A greater understanding of how barriers and gaps at the systems-level may be contributing to burden experienced among parental caregivers of CMC is needed. Therefore, the purpose of this integrative review is to address the following question: Which elements of the bureaucratic healthcare system are contributing to burden among parental caregivers of children with medical complexity living at home?
Guiding this integrative review is Ray's Theory of Bureaucratic Caring (BCT) (Ray, 2021). Grounded in Hegelian dialectic, BCT represents a synthesis of two contrasting concepts – nurse caring and bureaucracy (Ray, 2021). Embracing the paradox of nurses attempting to provide humanistic care within financially driven and technology dependent hospital systems, Ray's theory demonstrates their intertwined nature. One cannot exist without the other and through integration of the bureaucratic elements of hospitals, nurse caring can propel forward successfully (Ray, 2021).

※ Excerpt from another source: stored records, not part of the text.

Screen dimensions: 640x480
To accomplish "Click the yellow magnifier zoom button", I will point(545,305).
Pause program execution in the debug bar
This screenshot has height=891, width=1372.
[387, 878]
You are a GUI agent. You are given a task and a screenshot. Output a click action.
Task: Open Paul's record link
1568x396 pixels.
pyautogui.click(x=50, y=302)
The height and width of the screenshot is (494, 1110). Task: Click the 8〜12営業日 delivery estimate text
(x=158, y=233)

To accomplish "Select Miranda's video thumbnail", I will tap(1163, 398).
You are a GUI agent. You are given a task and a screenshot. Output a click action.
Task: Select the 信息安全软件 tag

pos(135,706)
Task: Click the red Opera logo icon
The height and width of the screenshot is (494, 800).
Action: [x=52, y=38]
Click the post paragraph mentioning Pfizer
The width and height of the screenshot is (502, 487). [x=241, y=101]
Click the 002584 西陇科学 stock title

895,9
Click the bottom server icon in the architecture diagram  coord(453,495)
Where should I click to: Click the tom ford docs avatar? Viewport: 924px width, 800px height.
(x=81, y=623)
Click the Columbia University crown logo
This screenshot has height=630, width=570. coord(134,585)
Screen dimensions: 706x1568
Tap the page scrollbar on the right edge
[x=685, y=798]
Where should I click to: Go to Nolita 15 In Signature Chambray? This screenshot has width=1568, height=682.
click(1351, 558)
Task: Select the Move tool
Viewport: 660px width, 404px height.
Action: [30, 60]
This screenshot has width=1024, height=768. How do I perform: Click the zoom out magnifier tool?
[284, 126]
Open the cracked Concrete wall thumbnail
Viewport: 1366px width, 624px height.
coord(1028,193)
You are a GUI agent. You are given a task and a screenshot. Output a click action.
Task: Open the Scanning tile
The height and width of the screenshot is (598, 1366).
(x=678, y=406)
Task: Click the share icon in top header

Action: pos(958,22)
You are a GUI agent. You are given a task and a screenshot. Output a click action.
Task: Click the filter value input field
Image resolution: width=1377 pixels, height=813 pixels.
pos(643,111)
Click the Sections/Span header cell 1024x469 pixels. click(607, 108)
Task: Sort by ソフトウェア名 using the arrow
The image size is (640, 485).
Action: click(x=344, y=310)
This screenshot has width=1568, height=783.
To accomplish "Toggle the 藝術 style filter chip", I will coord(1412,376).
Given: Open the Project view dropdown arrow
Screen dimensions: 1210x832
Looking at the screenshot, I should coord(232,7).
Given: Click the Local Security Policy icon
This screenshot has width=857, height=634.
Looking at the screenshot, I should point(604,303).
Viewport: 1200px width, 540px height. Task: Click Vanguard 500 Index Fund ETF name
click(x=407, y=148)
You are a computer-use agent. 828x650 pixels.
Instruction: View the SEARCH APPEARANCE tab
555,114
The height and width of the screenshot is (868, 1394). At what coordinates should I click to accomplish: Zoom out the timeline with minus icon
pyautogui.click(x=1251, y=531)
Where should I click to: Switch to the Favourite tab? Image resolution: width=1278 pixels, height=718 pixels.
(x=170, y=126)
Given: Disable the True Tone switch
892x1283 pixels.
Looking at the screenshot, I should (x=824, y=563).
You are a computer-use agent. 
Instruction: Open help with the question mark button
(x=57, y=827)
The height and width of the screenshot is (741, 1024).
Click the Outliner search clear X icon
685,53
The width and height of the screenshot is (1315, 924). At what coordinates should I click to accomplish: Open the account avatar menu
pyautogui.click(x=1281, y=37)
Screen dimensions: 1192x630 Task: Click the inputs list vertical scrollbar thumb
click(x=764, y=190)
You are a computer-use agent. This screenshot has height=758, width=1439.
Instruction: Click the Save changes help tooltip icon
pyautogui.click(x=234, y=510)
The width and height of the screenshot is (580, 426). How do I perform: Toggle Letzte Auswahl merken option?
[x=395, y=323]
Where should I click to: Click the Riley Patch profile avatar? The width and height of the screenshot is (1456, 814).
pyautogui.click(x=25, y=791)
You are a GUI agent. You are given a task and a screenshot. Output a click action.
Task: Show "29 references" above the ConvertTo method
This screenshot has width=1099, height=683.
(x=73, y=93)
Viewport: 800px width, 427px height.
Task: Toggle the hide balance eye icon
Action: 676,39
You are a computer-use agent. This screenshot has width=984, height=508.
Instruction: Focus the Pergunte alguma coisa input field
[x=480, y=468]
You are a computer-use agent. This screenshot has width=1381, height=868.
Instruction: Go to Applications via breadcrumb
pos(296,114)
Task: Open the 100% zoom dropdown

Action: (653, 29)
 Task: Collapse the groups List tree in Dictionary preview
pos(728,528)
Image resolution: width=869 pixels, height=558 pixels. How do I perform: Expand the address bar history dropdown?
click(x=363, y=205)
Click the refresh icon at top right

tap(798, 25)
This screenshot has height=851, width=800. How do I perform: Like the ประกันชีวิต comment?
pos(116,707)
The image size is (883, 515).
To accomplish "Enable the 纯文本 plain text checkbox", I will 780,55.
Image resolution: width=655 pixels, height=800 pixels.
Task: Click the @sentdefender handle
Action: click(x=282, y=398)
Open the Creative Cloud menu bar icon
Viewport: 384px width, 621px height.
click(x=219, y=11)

Within this theoretical framework exist seven major concepts, each representative of an element of bureaucracy: social-cultural, physical, educational, political, legal, economic, and technological (Fig. 1). These concepts surround an additional concept of spiritual-ethical caring which represents the essence of nurse caring. The framework presents these eight concepts as holographic in nature, meaning each individual concept exists independently and collectively to create the interconnected whole referred to as bureaucratic caring (Ray, 2021). The intertwined nature between caring and bureaucracy that underlies the phenomenon of bureaucratic caring posits a bidirectional relationship between them. Meaningful positive occurrences within the bureaucracy can have positive implications on the care process and likewise, negative occurrences can inhibit the process of caring. For parental caregivers caring for their children within the bureaucracy of the healthcare system, barriers within the system may not only prevent effective caring but also contribute to overall feelings of burden.